Task to carry out:
Starting with the line that contains "coordinates (108, 482)." and continuing through the line that contains "In order to click on tab-developer: 开发工具", switch "click" to "tap" and leave everything else as it is. Give back only those lines.

Data:
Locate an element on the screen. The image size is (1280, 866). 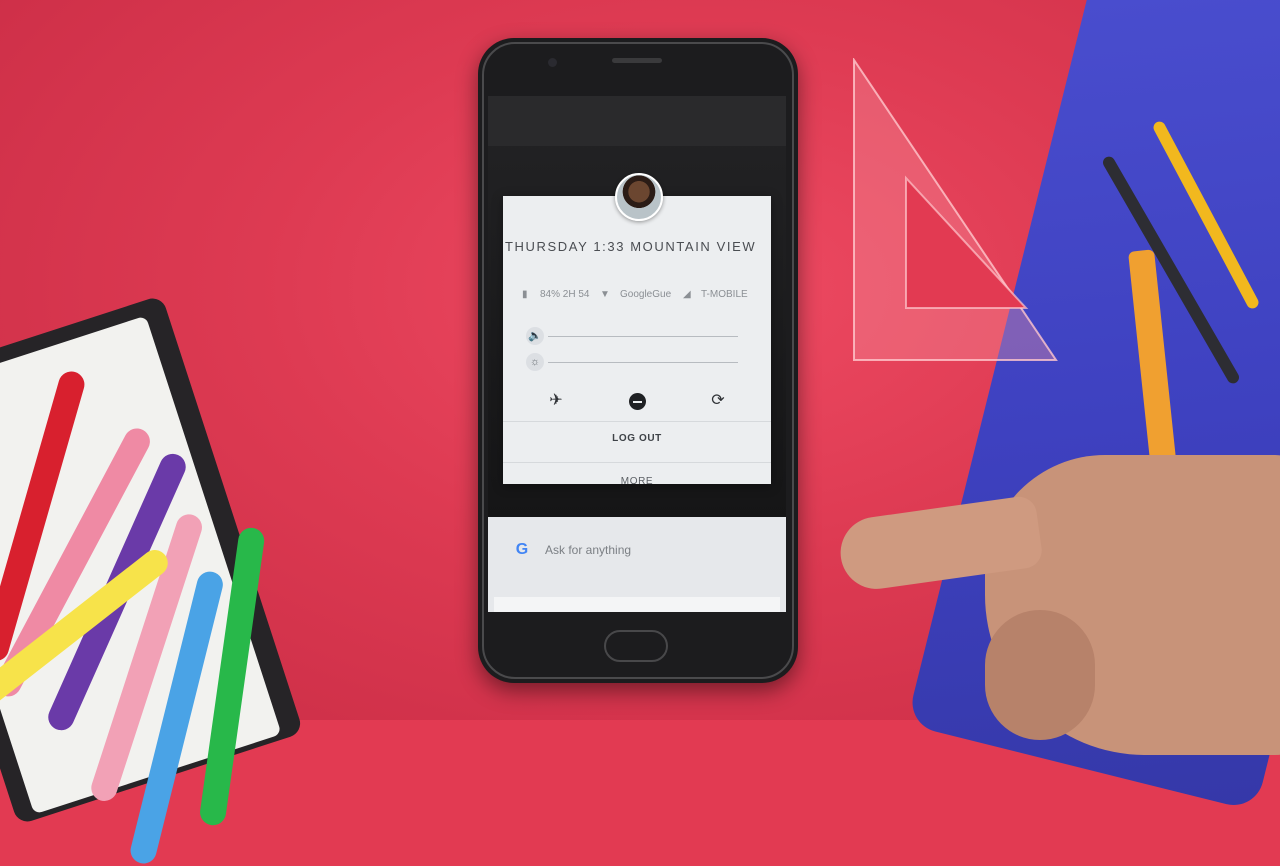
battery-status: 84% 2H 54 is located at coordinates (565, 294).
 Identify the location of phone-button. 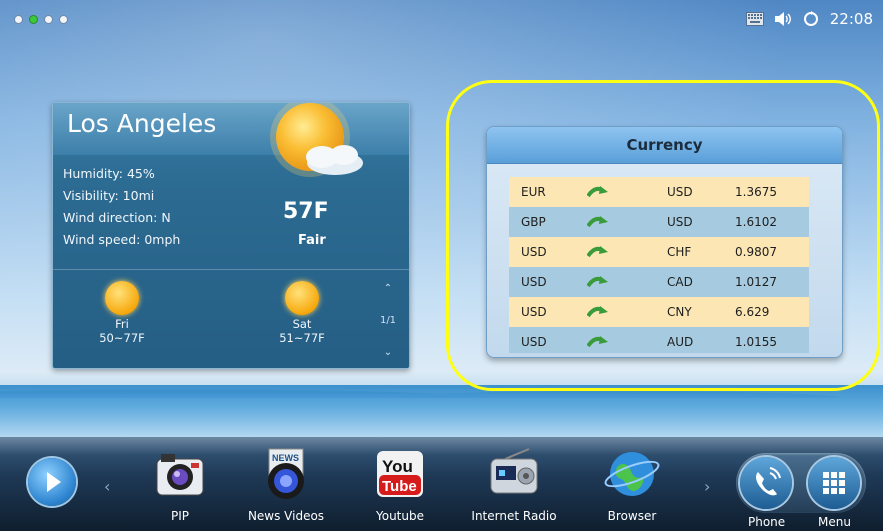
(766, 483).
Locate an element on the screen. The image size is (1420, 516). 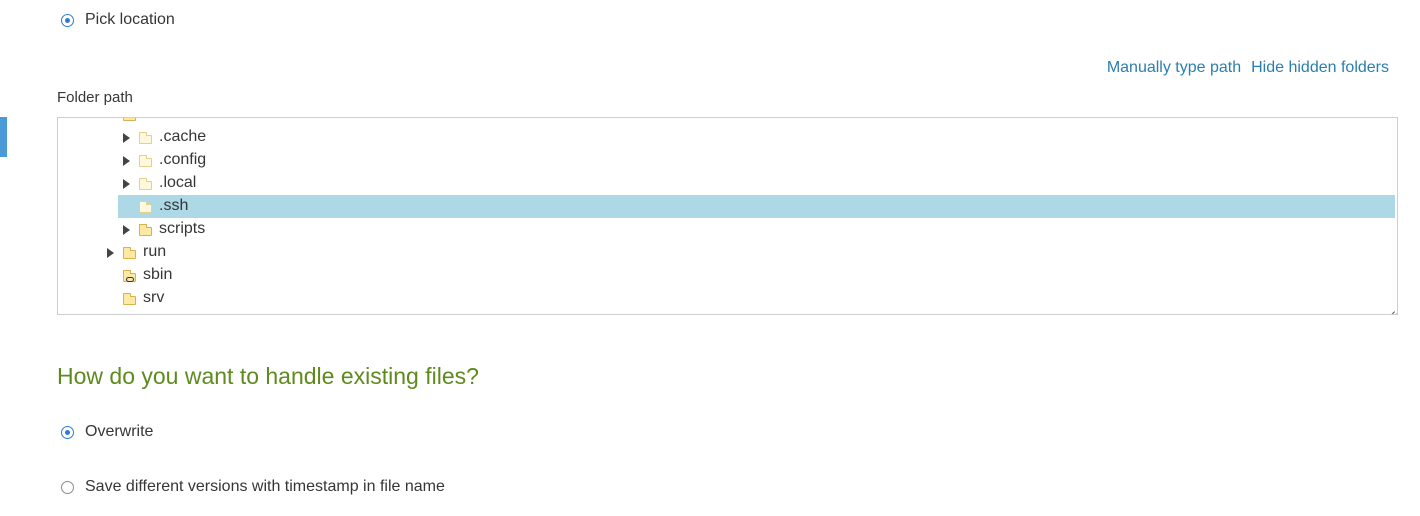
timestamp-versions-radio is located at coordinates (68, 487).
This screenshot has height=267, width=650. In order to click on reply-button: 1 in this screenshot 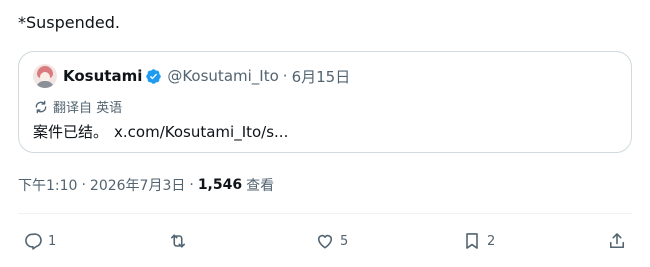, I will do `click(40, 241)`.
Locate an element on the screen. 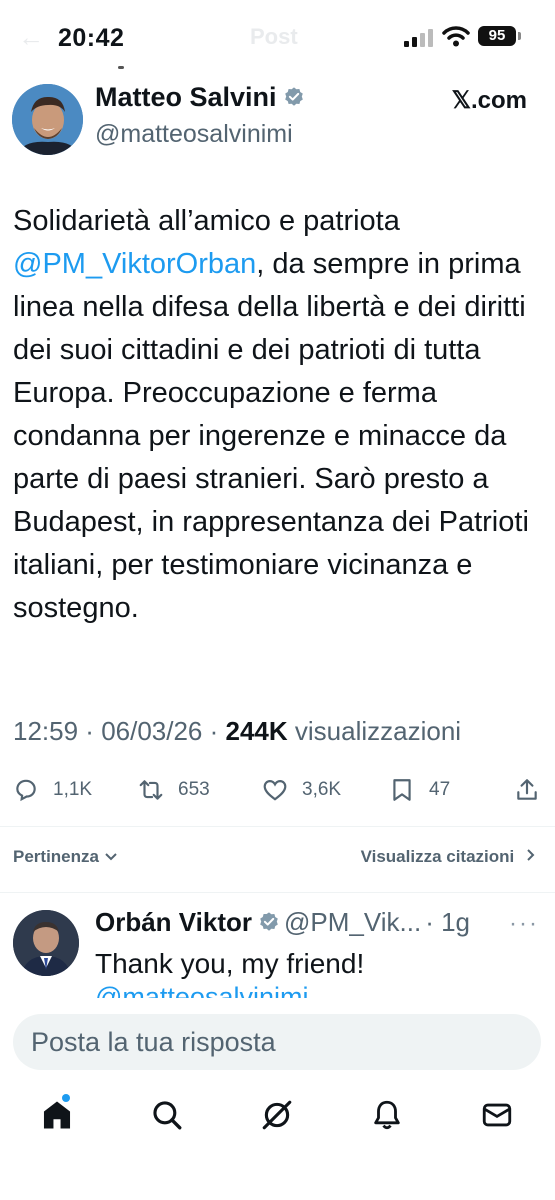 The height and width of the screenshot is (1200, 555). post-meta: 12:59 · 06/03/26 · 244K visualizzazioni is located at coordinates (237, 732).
--
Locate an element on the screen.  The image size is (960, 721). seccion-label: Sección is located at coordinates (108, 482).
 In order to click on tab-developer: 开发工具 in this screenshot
...
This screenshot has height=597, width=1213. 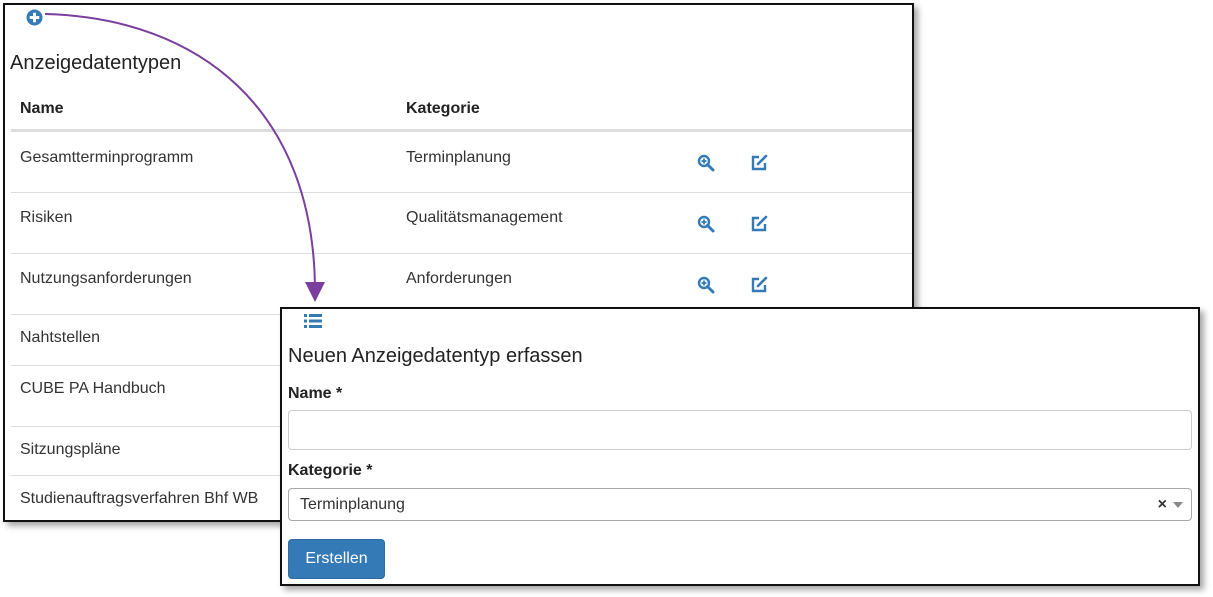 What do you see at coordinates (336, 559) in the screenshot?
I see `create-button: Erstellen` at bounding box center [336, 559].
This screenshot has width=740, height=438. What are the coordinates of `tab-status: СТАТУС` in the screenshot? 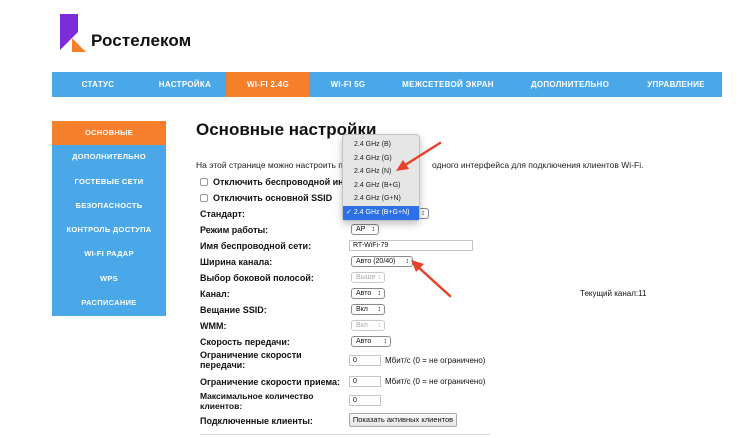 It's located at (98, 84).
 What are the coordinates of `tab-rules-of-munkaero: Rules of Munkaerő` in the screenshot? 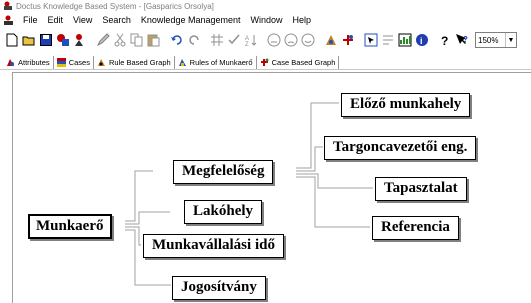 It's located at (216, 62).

Solution to this task:
Locate an element on the screen.  The image size is (960, 721). seccion-label: Sección is located at coordinates (108, 482).
 In order to tap on tab-developer: 开发工具 in this screenshot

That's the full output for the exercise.